I have also seen people with various "disabilities" give up and decide that they are content to sit around and collect disability. I think it's sad, and I really hope I don't end up there. It REALLY bothers me when I see psychiatrists and therapists and other people who are supposed to be helping actually encourage people to do it. I think that's kind of sick-- if you need disability, you need it, and if you don't then you should leave it for people who do.
Maybe he does need it. I don't know the young man. Maybe he's burned out from trying and failing and trying and failing, and he needs some time to collect himself and figure out who he is and what he's going to do now. I'd find that understandable. It's too bad, but it's understandable. Maybe it would help to talk to him about that.
If that's what he needs to do, he's the only one who can do it. It sounds really trite to use terms like "finding yourself," but I remember a time when I had to do it. I had a baby and quit college, and spent a couple of years just messing with my kid and hanging out with my husband and friends. I ended up deciding that "myself" was a housewife. I had a bunch more kids and I don't get to be lazy any more (! !!) but I do like what I do. Maybe I'm even kind of good at it.
I'll have to start looking for my next self soon. I can't stay home after I send the last kid to school. I'll have too much time on my hands, and brood and go crazy. Is that maybe what you're really worried about your son doing????
I won't be surprised if I end up picking some kind of low-stress, low-skill, low-prestige job. Like garbage collector, or survival farmer, or shade-tree carpenter. Consider trying really hard not to be upset if your son goes this way, too. It seems like a lot of Aspies end up being engineers and computer programmers and other assorted geeks, but a lot of us end up as some less-flowery version of hippie free spirits, too.

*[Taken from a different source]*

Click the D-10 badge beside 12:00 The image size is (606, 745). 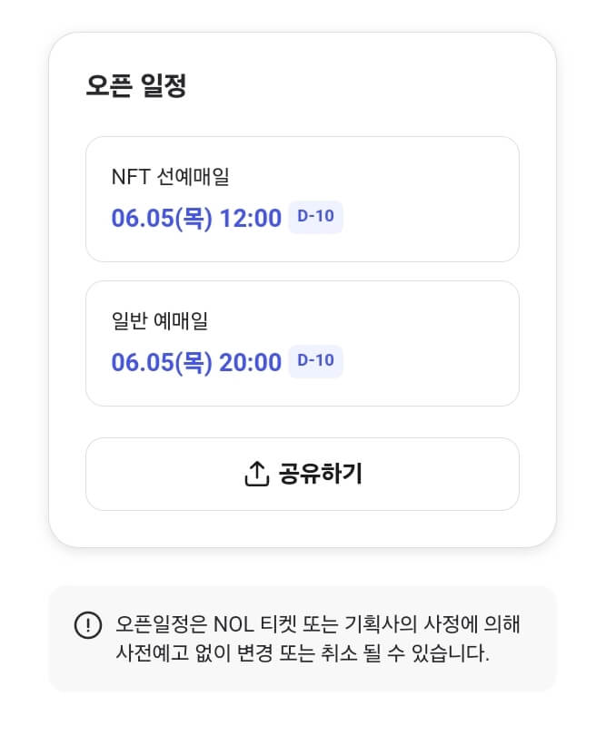coord(315,217)
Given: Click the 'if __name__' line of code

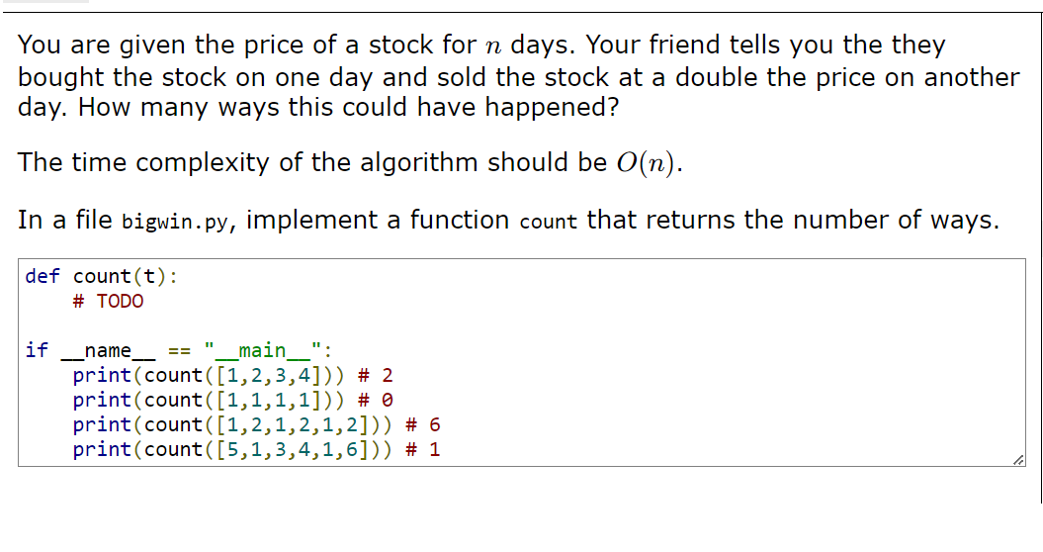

My dad was a coal miner for thirty years. He never advanced even though he was really smart, but he was happy. I have a cousin who is a shade-tree carpenter, small-scale sawmill operator, and self-reliant survival farmer. He's always broke, but he's never cold or wet or hungry and he's usually happy. I have a friend who flunked out of law school for sticking too tightly to his point of view, washed out of the police force because he couldn't emotionally cope with the corruption and cognitive dissonance, and now changes entry-level jobs very regularly, and at 33 still lives with his parents (though he does contribute to cooking and cleaning and laundry and general expenses, and will probably end up sticking around to help them out in their later years like his aunt did with his grandparents). I guess he's what you'd call a failure-- 33, still a virgin, living at home-- but it might just end up being to the good one of these days.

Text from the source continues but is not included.